Field measurements of spring- and well-water temperatures show an overall surplus over the mean annual air temperature. Chemical compositions and in-situ measured water temperatures, and calculated reservoir temperatures from several samples all point to waters that are anomalous in both chemistry and temperature. Water samples from one shallow well and three deeper wells, all located in the immediate vicinity of major thrust zones (Main Mantle Thrust [MMT] and Main Boundary Thrust [MBT]), exhibit clear imprints of oil-brine admixture. Hydrochemical signatures of strontium (Sr), silica (SiO2), boron (B) - and other cation hydrochemical signatures - all indicate a deep circulation of the ground water. Spatial clustering of thermally and hydrochemically anomalous waters along major mapped faults suggest that these waters ascended from greater depths along the faults.

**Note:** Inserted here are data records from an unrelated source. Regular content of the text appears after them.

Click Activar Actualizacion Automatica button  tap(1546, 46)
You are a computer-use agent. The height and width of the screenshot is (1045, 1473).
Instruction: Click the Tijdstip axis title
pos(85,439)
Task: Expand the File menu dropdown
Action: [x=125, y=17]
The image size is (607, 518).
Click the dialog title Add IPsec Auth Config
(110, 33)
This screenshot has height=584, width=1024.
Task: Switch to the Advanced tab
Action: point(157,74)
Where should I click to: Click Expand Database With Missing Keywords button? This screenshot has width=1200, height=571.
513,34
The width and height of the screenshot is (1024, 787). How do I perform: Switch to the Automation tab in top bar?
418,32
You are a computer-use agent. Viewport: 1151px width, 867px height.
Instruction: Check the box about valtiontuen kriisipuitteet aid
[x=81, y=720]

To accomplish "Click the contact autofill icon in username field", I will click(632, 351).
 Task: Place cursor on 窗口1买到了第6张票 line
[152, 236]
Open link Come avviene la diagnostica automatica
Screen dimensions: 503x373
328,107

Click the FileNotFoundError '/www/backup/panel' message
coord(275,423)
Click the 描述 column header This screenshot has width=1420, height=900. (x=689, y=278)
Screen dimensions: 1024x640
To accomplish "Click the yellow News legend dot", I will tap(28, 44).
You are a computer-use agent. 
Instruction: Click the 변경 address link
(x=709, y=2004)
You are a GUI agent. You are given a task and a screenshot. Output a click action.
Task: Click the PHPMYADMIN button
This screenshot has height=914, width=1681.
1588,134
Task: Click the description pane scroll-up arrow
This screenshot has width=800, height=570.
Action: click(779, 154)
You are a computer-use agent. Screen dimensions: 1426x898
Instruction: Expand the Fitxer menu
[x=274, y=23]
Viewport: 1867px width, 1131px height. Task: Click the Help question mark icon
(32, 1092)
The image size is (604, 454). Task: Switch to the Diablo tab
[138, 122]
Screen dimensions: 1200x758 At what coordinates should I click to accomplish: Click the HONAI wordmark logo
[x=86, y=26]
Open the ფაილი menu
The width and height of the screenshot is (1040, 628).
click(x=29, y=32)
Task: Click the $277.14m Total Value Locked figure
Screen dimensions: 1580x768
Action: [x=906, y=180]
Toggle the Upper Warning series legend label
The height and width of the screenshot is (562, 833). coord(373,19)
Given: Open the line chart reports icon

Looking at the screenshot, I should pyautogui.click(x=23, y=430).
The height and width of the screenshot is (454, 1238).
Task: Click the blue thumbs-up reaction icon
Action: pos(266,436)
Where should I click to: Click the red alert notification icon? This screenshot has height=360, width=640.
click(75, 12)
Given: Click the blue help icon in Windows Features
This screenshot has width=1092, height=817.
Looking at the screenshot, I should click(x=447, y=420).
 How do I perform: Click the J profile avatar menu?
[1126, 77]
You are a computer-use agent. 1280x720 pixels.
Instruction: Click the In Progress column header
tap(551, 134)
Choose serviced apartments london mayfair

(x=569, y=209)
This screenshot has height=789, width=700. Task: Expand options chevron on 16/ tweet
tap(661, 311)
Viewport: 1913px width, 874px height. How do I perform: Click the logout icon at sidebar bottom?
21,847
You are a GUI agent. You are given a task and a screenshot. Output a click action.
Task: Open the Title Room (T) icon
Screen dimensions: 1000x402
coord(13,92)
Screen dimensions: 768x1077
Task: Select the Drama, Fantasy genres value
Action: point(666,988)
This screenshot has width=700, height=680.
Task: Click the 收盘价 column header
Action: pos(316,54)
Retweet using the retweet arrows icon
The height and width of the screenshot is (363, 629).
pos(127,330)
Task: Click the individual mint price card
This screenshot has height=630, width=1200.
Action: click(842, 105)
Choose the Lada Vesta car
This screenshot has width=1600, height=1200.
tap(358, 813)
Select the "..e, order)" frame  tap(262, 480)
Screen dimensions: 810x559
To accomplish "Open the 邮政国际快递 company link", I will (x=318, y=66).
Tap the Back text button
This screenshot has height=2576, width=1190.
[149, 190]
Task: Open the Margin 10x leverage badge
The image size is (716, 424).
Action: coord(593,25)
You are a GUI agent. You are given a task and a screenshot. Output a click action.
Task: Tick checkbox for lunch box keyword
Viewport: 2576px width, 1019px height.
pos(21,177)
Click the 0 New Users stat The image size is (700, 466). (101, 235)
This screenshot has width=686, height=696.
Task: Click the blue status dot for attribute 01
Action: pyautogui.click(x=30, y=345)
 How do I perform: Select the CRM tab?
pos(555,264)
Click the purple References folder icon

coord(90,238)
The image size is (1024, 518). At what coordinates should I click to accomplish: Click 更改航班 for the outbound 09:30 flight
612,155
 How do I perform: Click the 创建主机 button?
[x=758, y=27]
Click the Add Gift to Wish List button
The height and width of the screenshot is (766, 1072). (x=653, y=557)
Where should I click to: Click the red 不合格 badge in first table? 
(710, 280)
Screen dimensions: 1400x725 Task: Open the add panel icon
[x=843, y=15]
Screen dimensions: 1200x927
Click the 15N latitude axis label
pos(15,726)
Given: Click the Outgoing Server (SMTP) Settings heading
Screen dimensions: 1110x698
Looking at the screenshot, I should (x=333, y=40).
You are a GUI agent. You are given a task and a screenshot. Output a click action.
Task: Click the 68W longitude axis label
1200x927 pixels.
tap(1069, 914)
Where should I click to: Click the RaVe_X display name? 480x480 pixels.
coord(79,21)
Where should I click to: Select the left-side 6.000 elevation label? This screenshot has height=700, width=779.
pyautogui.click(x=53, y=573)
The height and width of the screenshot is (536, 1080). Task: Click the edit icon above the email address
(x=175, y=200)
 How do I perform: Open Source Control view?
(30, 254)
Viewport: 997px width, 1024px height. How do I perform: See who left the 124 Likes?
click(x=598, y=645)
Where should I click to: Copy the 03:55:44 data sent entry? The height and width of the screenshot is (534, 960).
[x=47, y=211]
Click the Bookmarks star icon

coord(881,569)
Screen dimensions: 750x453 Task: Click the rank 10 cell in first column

The basin has been divided into several hydrostratigraphic units in order to perform numerical simulations using the FEMWATER module of Groundwater Modeling System (v. 5.1). Pressure head data generated by the numerical simulations have been compared with the field measurements of hydraulic heads. Results of transient simulations indicate that topography alone is not sufficient to induce the pressure heads observed in the field. Instead, these simulations indicate the presence of uniformly positive residuals over the topography-driven flow, which indicates the additional effect of tectonic compression on subsurface water flow. These initial data support the previously-published, “tectonic-squeegee” model for groundwater flow.